» Trecho extraído
Maria Avelina Fuhro Gastal
Prometi a um amigo que meu próximo texto seria leve. Pedi a ele que torcesse para que nada acontecesse para quebrar minha promessa. Isso há menos de quarenta e oito horas. Neguei onde vivo, ignorei a realidade do país em que moro.
Venho amortecendo fatos e não os transformo em textos. Nada escrevi sobre a truculência da polícia em Pernambuco que cegou dois cidadãos, calei sobre a perversidade da mãe, esposa do vice-prefeito de Porto Alegre, que usou o próprio filho como ponte para fotografar, no ambiente escolar, a filha de uma adversária política do seu marido, apenas li manifestações sobre a violência contra uma criança de cinco anos ao ter a foto divulgada nas redes sociais, ameaçada de estupro, tudo por ser filha de uma mulher que defende seus ideais.
Como um último pingo que faltava para transbordar tudo que vinha me inundando, uma jovem grávida, caminhando ao lado de sua avó, foi atingida por uma bala no Rio de Janeiro e morreu. Nenhuma bala é perdida. Acionar o gatilho é opção, atingir qualquer um passa a ser detalhe. Perdida é a nossa dignidade ao ver situações se repetindo, perdida é a função do Estado que deve preservar vidas em vez de acabar com elas.

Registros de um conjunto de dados
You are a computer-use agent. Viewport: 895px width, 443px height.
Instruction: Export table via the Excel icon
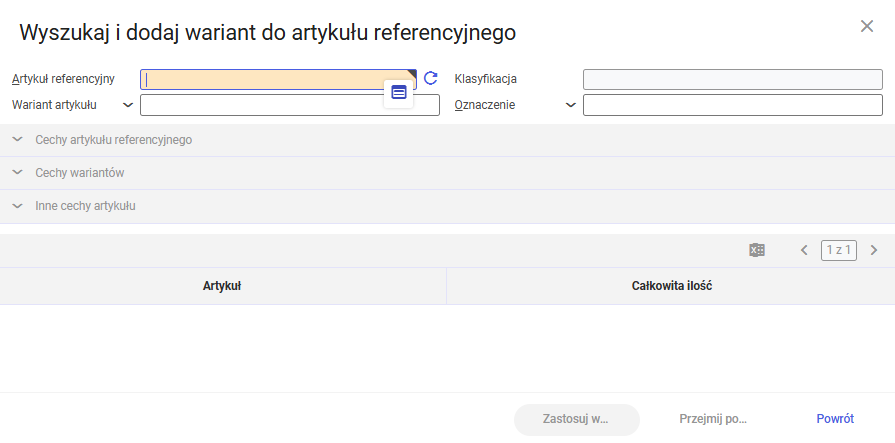point(757,250)
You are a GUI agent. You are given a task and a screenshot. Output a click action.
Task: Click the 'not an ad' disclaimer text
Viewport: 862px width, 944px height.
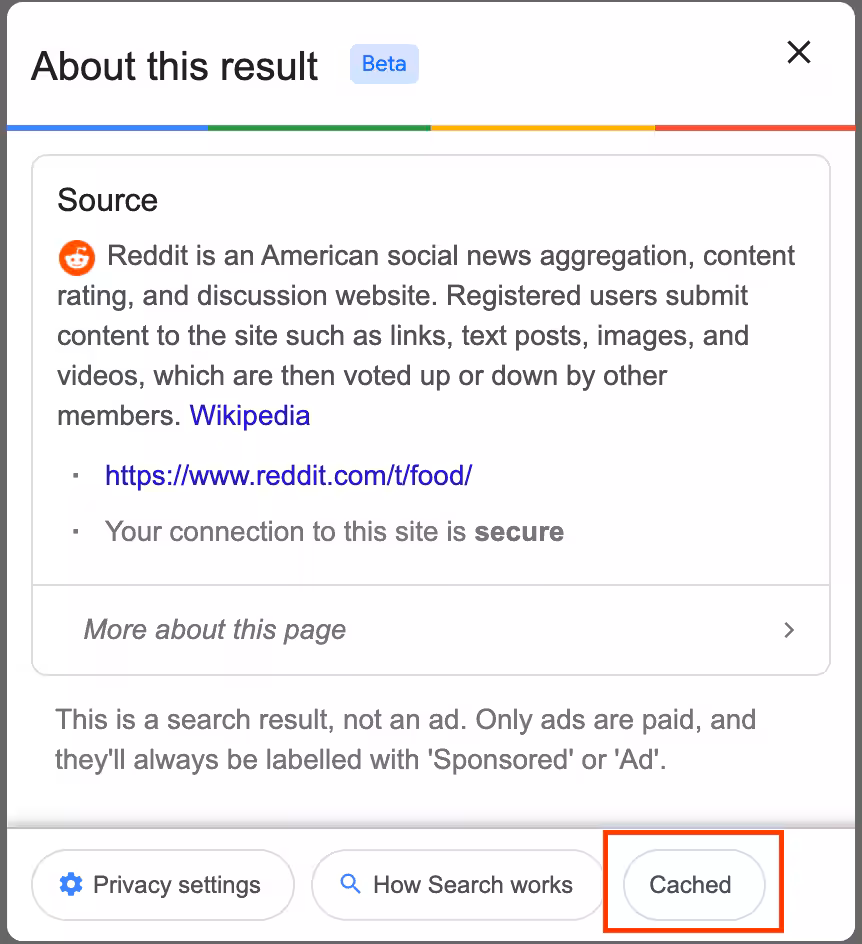[x=405, y=740]
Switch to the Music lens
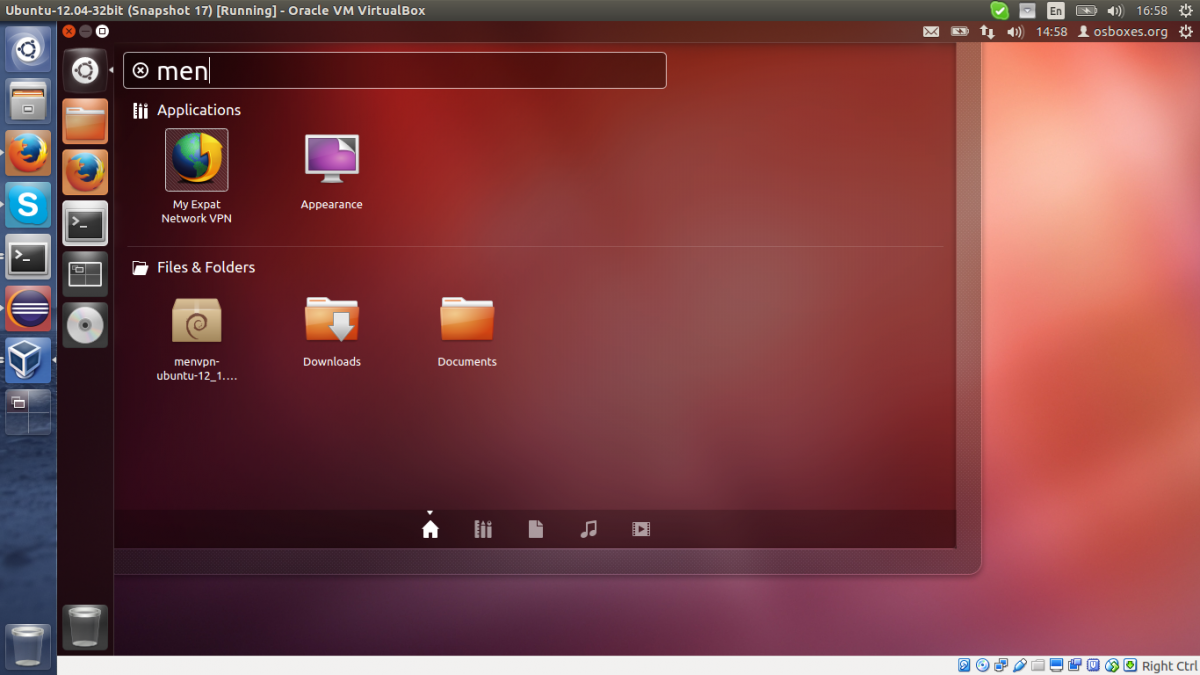The height and width of the screenshot is (675, 1200). [x=588, y=528]
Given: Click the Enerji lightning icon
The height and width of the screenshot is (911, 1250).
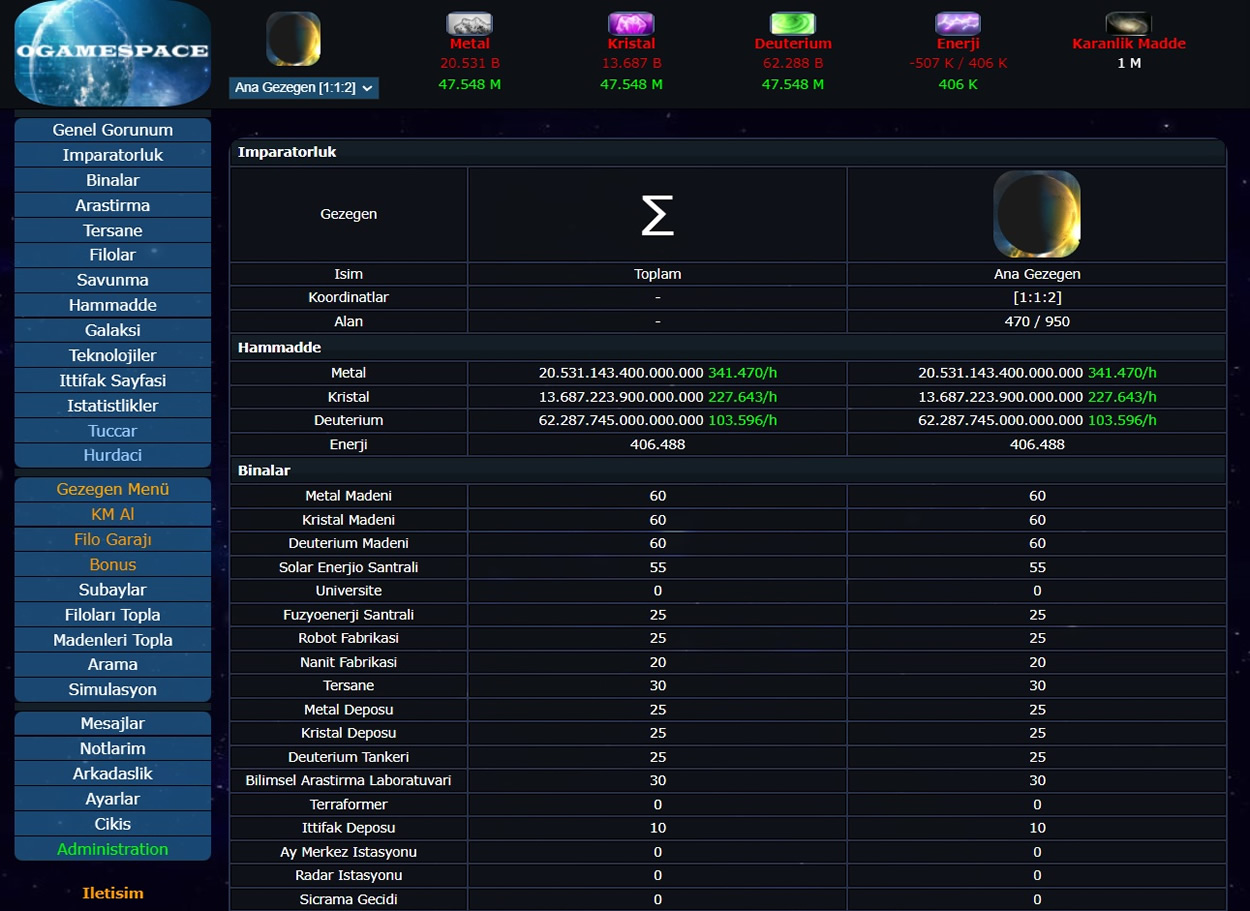Looking at the screenshot, I should pos(957,24).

» Detalhes do problema
Por favor, transcreva sem alterações a parte do trecho extraído que se inicia nas palavras com "Como um último" e se encerra em "acabar com elas.". Os registros provêm de outra fonte.

» Resultado da tarefa
Como um último pingo que faltava para transbordar tudo que vinha me inundando, uma jovem grávida, caminhando ao lado de sua avó, foi atingida por uma bala no Rio de Janeiro e morreu. Nenhuma bala é perdida. Acionar o gatilho é opção, atingir qualquer um passa a ser detalhe. Perdida é a nossa dignidade ao ver situações se repetindo, perdida é a função do Estado que deve preservar vidas em vez de acabar com elas.